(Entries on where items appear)

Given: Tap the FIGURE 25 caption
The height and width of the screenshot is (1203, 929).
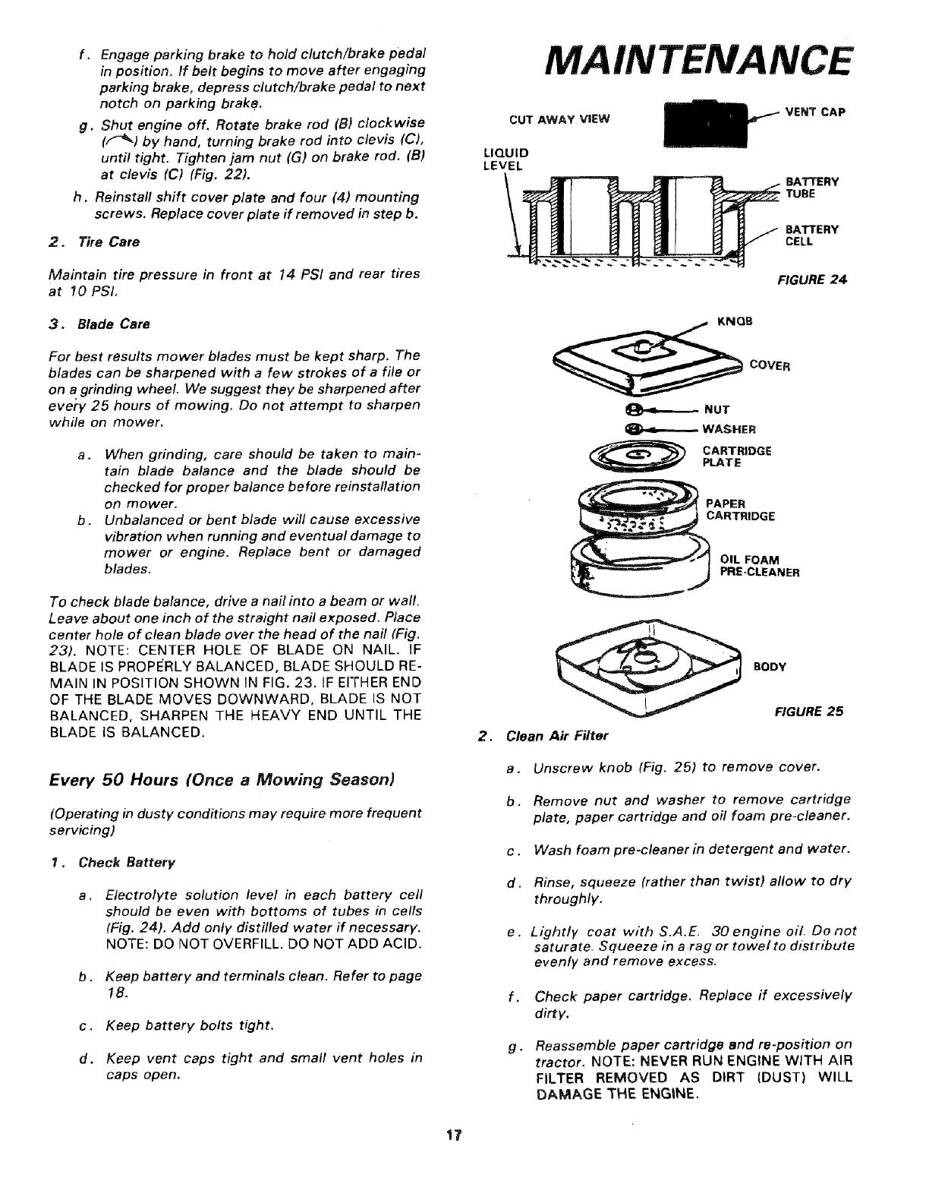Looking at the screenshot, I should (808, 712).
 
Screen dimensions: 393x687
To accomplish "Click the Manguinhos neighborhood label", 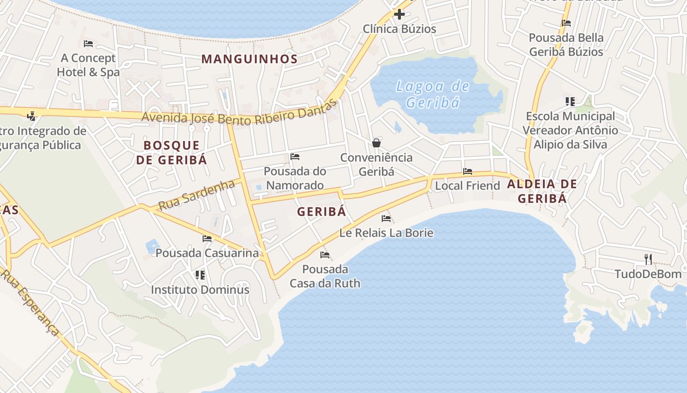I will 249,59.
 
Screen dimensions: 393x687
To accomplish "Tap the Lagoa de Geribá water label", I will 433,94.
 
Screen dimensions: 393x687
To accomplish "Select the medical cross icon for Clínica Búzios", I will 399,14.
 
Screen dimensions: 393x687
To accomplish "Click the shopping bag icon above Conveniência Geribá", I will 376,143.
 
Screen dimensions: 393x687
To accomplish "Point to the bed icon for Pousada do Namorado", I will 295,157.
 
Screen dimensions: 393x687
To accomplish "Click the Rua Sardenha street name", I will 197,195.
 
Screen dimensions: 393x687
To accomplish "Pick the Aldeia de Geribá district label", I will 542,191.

---

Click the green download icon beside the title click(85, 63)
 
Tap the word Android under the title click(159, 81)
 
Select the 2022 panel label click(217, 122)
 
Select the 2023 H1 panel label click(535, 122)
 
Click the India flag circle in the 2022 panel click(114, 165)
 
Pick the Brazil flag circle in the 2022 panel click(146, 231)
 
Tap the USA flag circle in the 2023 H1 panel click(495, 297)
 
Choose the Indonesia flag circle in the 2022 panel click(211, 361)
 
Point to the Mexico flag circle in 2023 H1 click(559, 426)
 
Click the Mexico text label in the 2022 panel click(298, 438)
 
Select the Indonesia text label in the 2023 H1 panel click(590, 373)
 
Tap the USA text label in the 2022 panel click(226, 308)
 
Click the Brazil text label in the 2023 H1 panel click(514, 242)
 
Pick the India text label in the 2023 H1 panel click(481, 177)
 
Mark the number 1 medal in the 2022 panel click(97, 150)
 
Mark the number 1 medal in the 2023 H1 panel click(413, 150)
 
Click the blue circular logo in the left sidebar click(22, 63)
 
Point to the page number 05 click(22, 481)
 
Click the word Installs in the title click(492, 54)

WHAT THE TASK ASKS →
Pull out each line of the records above that contains the word "medal", treating uppercase and lowercase as distinct. Copy those lines and nothing else.

SOLUTION FOR THIS PROBLEM →
Mark the number 1 medal in the 2022 panel click(97, 150)
Mark the number 1 medal in the 2023 H1 panel click(413, 150)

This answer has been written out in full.